When the Constitution came into force after the 2013 elections, transfer of functions were rolled out, leading to the present situation where the Ministry of Health provides policy development and manages the national referral hospitals.
Effectively, the responsibility of public health service delivery for primary and secondary health services was devolved to the 47 counties.
The ultimate goal for devolving the health function is to enhance equity in resource allocation, resulting in improved service delivery for majority of Kenyans – especially those in rural, marginalised and underserved areas.
The Senate plays a critical role in promoting Universal Healthcare (UHC) and has continually supported the management of health services by county governments through legislation, processing of petitions, statements and conducting inquiries.
In 2015 for instance, there was increased push to revert health management to the national government.
The Senate stood its ground and opposed the plan, which had gathered momentum in the National Assembly.
The Senate indeed showed itself strong as a true protector of devolution.
In terms of legislation, the Senate passed a mediated version of the Health Bill, which was subsequently enacted (Health Act, 2017).
The progressive law formalises collaboration between the county and national governments, mandates the provision of specialised and emergency care and obligates the state to address the health needs of the vulnerable in society – women, the aged, persons with disabilities, children, youth, and members of minority or marginalised communities.
The first ever cesarean section in Northern Kenya was conducted in Mandera County on October 2014.
On July 2015, Mombasa County recorded its first ever open-heart surgery as Embu conducted its first ever brain surgery only in January this year.
A cursory glance at the foregoing would indicate that devolution is working.

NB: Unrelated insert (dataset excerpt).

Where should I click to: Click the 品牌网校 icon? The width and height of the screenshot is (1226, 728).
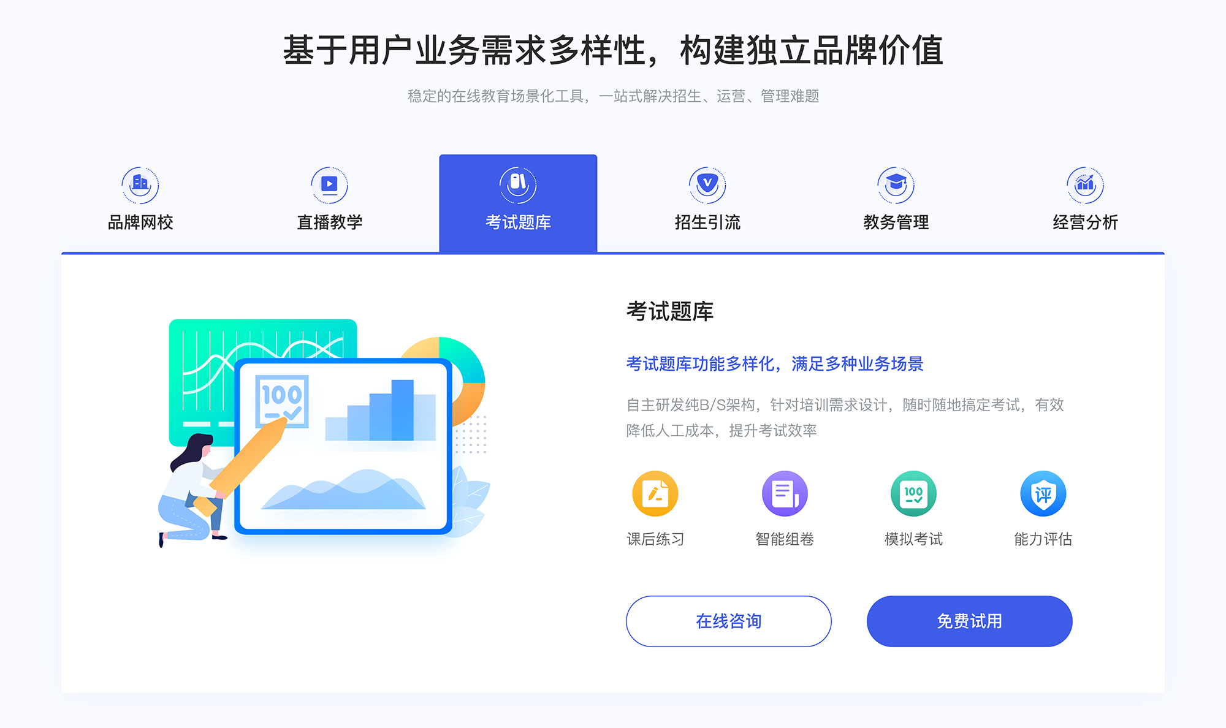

From a closer look, one would draw the inference that more specialised medical personnel have been attracted to work in the counties and improved medical equipment is increasingly available.

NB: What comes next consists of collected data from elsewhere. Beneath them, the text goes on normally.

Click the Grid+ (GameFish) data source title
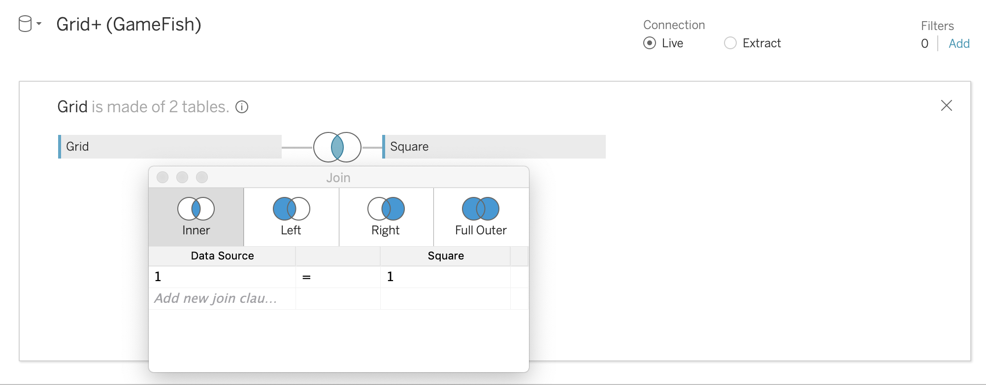 [x=129, y=24]
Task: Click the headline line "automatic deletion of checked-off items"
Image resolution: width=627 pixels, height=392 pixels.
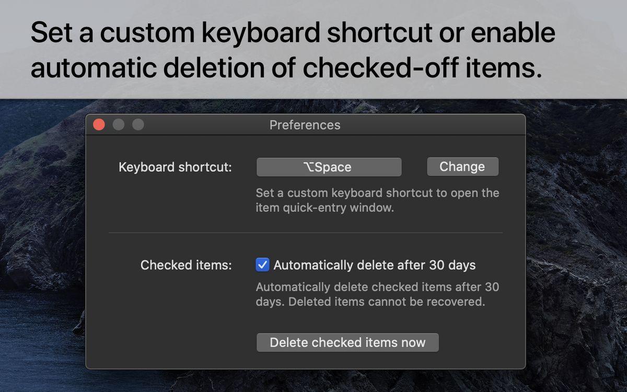Action: [x=286, y=68]

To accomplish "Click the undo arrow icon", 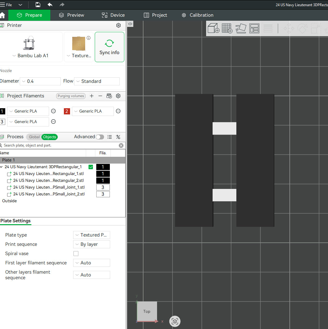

It is evident that there are concerted efforts to take quality healthcare services closer to the people — progressively.
But the milestones achieved are fraught with challenges.

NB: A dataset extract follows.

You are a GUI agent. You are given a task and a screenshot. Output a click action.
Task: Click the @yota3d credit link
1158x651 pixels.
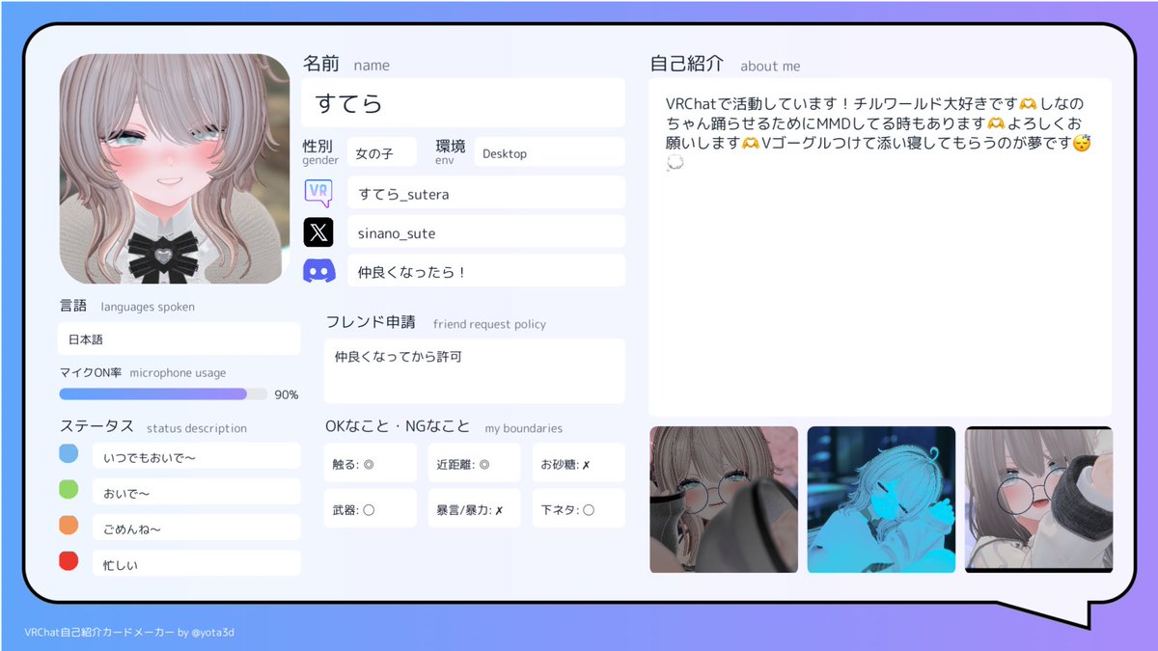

Having lauded the efforts and gains made in the public health sector, we must frown upon and openly discuss the inefficiencies that mar it, if we are to succeed in achieving UHC.
Inefficiencies in the healthcare system can be generalised into a combination of managerial, organisational and financial problems.
A vicious cycle of pay disputes between county bosses and health practitioners coupled with crippling strikes have severely affected service delivery.
In addition to the biting strikes, staffing levels in public hospitals remain very low.
Our country’s doctor-patient ratio is presently estimated at one to 16,000, which lags behind the World Health Organization recommendation of one doctor per 300 patients.
Like many African countries, we have not highly prioritised the provision of healthcare services.
To put this into perspective, Kenya is yet to realise the Abuja Declaration committed to on April 2001 where African governments promised to dedicate 15 per cent, at minimum, of their annual national budgets to healthcare.
When limited funding is coupled with bureaucratic fiscal processes, adequate and modern equipment cannot be purchased and maintained, hospitals struggle to stock up with essential medicines and medical supplies and health facilities cannot function optimally.
On a more positive note though, several indicators show that Kenya may soon join the league of countries that have met the Abuja Declaration.
When President Uhuru Kenyatta announced the ‘Big Four’ Agenda, provision of affordable healthcare for all featured.
Being a priority area for the Jubilee Government, a significant bump in allocation is expected when the budget is read out in June.
Other challenges include: politicising healthcare, corruption and poor governance.
Promotion of UHC is unapologetically provided for in Kenya’s Constitution [Article 43 (1) (a)], international laws, statutes, declarations and global goals.
The most recent of these being the Sustainable Development Goals, which were adopted on September 2015 by the United Nations General Assembly to guide global development by 2030.
Dr Michael Mbito is senator for Trans Nzoia County and chairman of the Senate Committee on Health.